I'll try to run some tests this week and do a deeper code review. Thanks!
Tested Android (also with VPN), iOS, MacOS, Linux and Chrome. I could not test Windows. Seems to work as expected, except in Linux and Web it did not report VPN correctly, but that's another issue.
I see that the latest podspec comment is addressed as well. So with that change all looks good to me. Let's merge it.
Thanks a lot for this contribution, George.
We will need to do some updates to our docs, I believe, but let's do not in this PR.
If all is good, I'm gonna squash all commits into a single one for better tracking and well organized. Thanks for review guys @miquelbeltran @vbuberen
If all is good, I'm gonna squash all commits into a single one for better tracking and well organized. Thanks for review guys @miquelbeltran @vbuberen
Don't do it. We squash it ourselves.
Hi, I just tested this update in Android, and the behavior does not seem to be as intended. I always receive a List with 1 ConnectivityResult.
If there is neither wifi or mobile I get [ConnectivityResult.none] Then I turn on mobile and I get [ConnectivityResult.mobile] =>OnConnectionChanged called 3 times Then I turn on wifi and I get [ConnectivityResult.wifi] =>OnConnectionChanged called 4 times If at this point I turn off mobile, onConnectionChanged is not called. Then I turn on wifi and I get [ConnectivityResult.none] =>OnConnectionChanged called 1 time
What I expected was
If there is neither wifi or mobile I get [ConnectivityResult.none] Then I turn on mobile and I get [ConnectivityResult.mobile] Then I turn on wifi and I get [ConnectivityResult.wifi, ConnectivityResult.mobile] Then turn off mobile and get [ConnectivityResult.wifi] Then turn off wifiand get [ConnectivityResult.none]
Of course the callback should be called only 1 time on each change
You are on Android, right?
If so, check the API documentation as it is documented that on Android having both wifi and mobile returns only wifi (or, to be correct, the one that is used for network activity). For example, if you do the same test with VPN turned on you would see 2 results instead.

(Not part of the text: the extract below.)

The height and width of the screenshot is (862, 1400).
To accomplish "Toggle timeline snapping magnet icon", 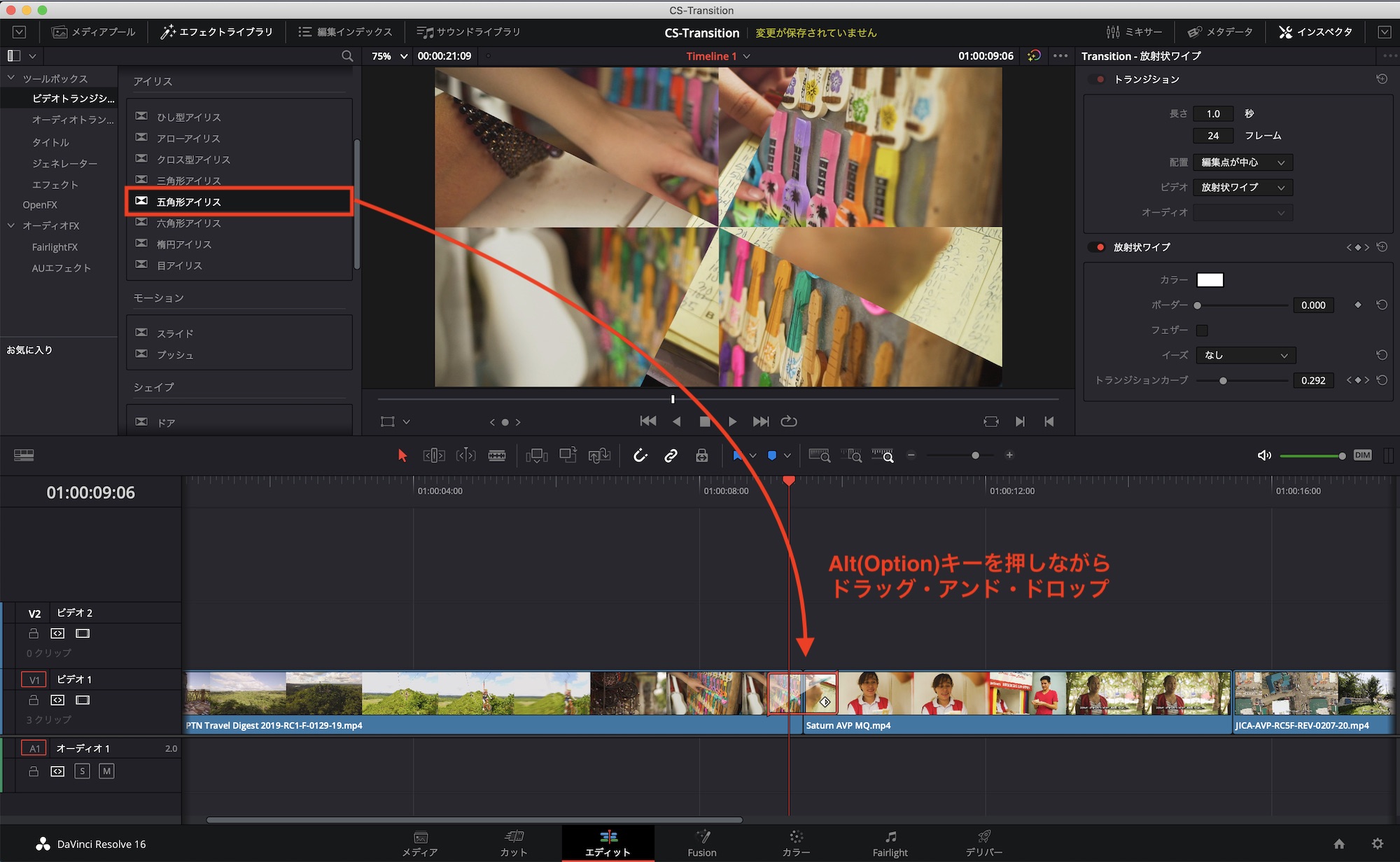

As to number of times you get the event - on Android we listen to onCapabilitiesChanged callback from NetworkManager as well to catch all events from network state changes. So it is how this callback works. It is up to you to distinct changes in the stream.
With that being said feel free to open a new issue instead of discussing here, but from what you described it is expected behavior from the plugin and part about currently active states on Android is described in the API documentation as well.
Is there some documentation around for why CONNECTIVITY_NONE is returned in the list?
I would prefer that in case of CONNECTIVITY_NONE then an empty list is returned, i.e. no available connections. It would be a cleaner API, that is more explicit.
Today when CONNECTIVITY_NONE is returned in the list, is it then guaranteed that it will always be the only item in the list?
I am using it like the following now, and I think many users would probably do the same:
bool _isConnected(List<ConnectivityResult> result) {
return result.where((e) => e != ConnectivityResult.none).isNotEmpty;
}
Today when CONNECTIVITY_NONE is returned in the list, is it then guaranteed that it will always be the only item in the list?
Yes, and that is documented (not sure if this has been published, but it is in main)
/// The returned list is never empty. In case of no connectivity, the list contains
/// a single element of [ConnectivityResult.none]. Note also that this is the only
/// case where [ConnectivityResult.none] is present.
You should be able to safely do result.first != ConnectivityResult.none or similar.
Thanks for pointing to the documentation :) May I ask what is the reasoning behind never returning an empty list?
Since the plugin returned a ConnectivityResult.none originally, we kept that.
We could add a convenience extension method that returns a single value and wraps the response with a .first, and/or one that just tells if there's connectivity or not.